Leaving all pictures aside, write out the records below precisely as given.

=====

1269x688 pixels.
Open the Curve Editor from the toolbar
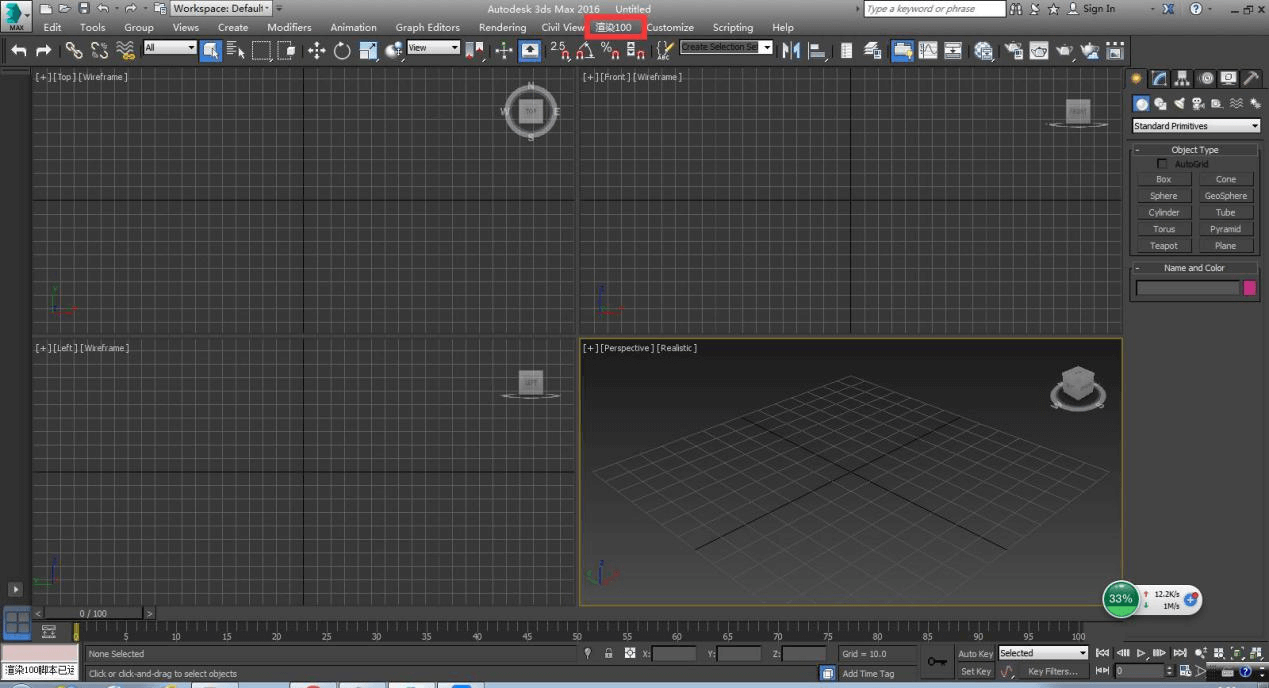pos(928,51)
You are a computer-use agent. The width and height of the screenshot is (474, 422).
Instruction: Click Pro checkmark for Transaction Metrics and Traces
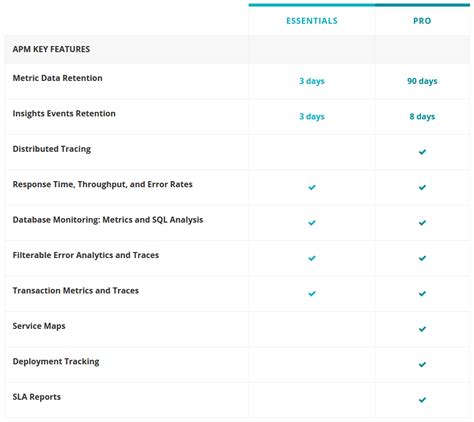tap(422, 294)
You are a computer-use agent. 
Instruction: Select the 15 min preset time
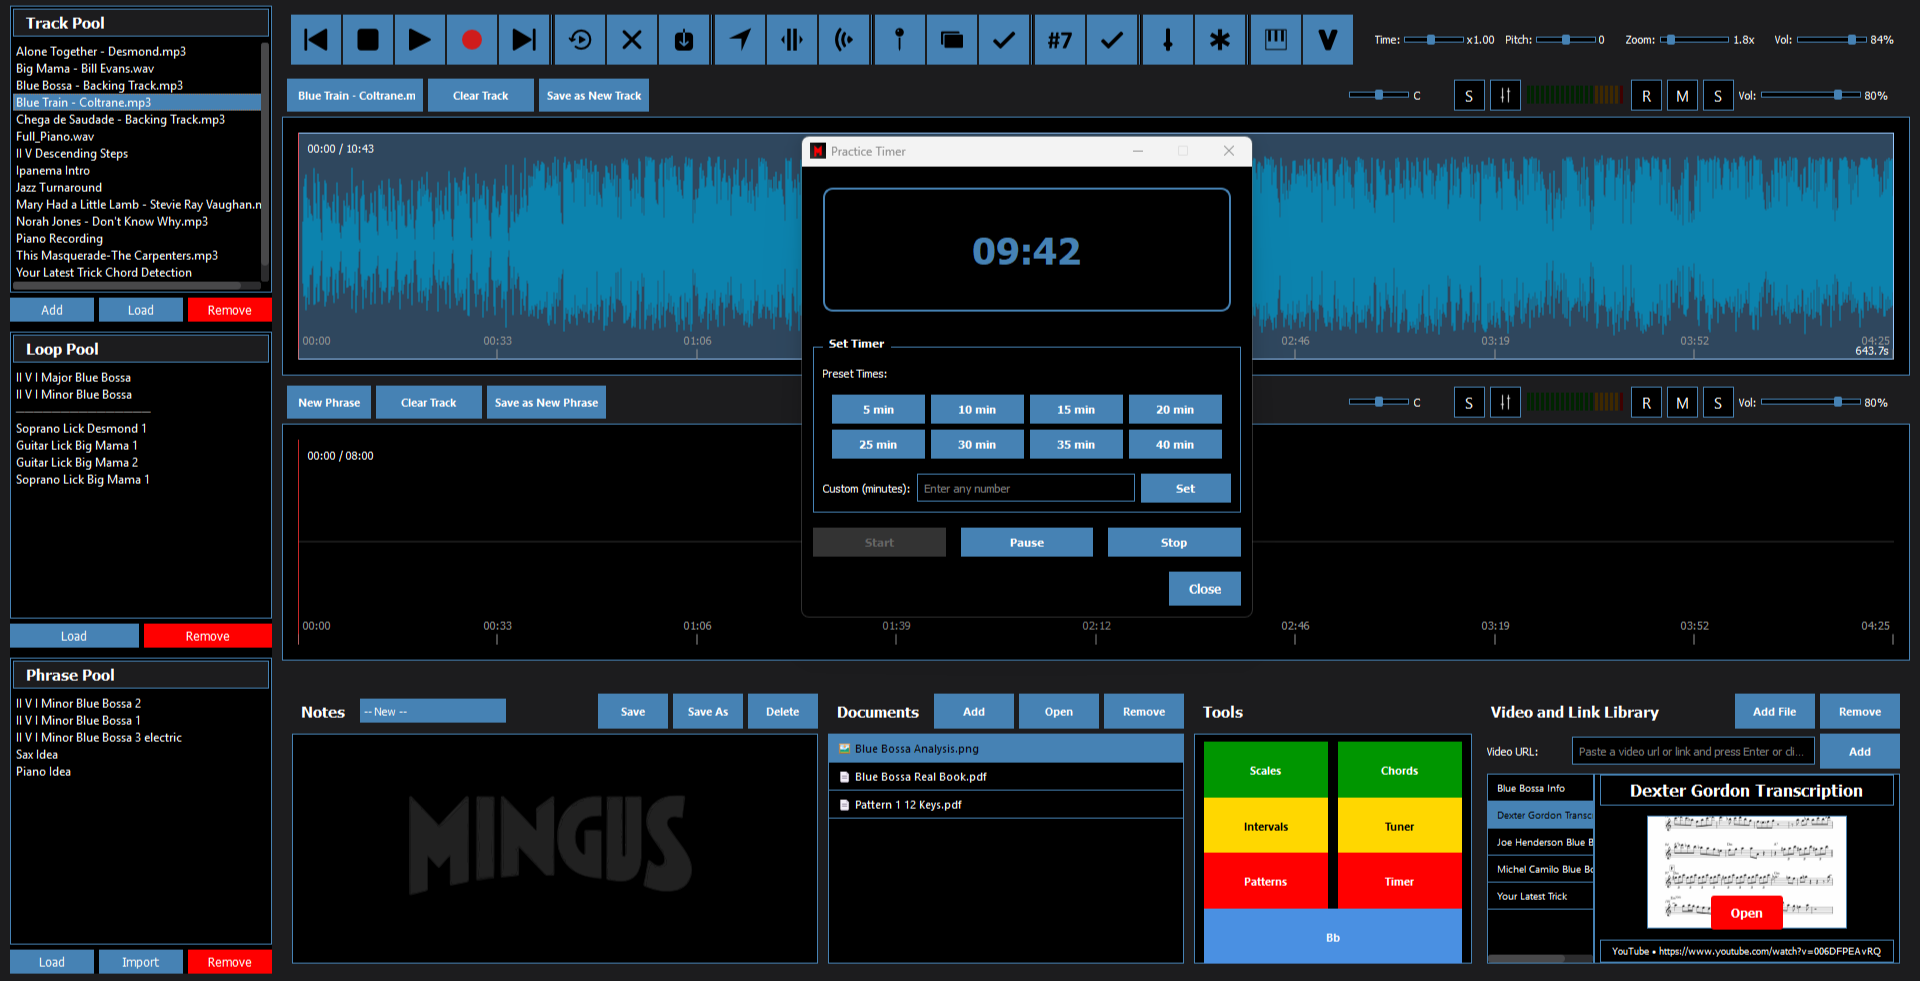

=====

## [Solution for this exercise]
1269x688 pixels.
Open the Curve Editor from the toolbar
pos(928,51)
You are a computer-use agent. The width and height of the screenshot is (474, 422).
Instruction: Click Pro checkmark for Transaction Metrics and Traces
tap(422, 294)
You are a computer-use agent. 
Instruction: Select the 15 min preset time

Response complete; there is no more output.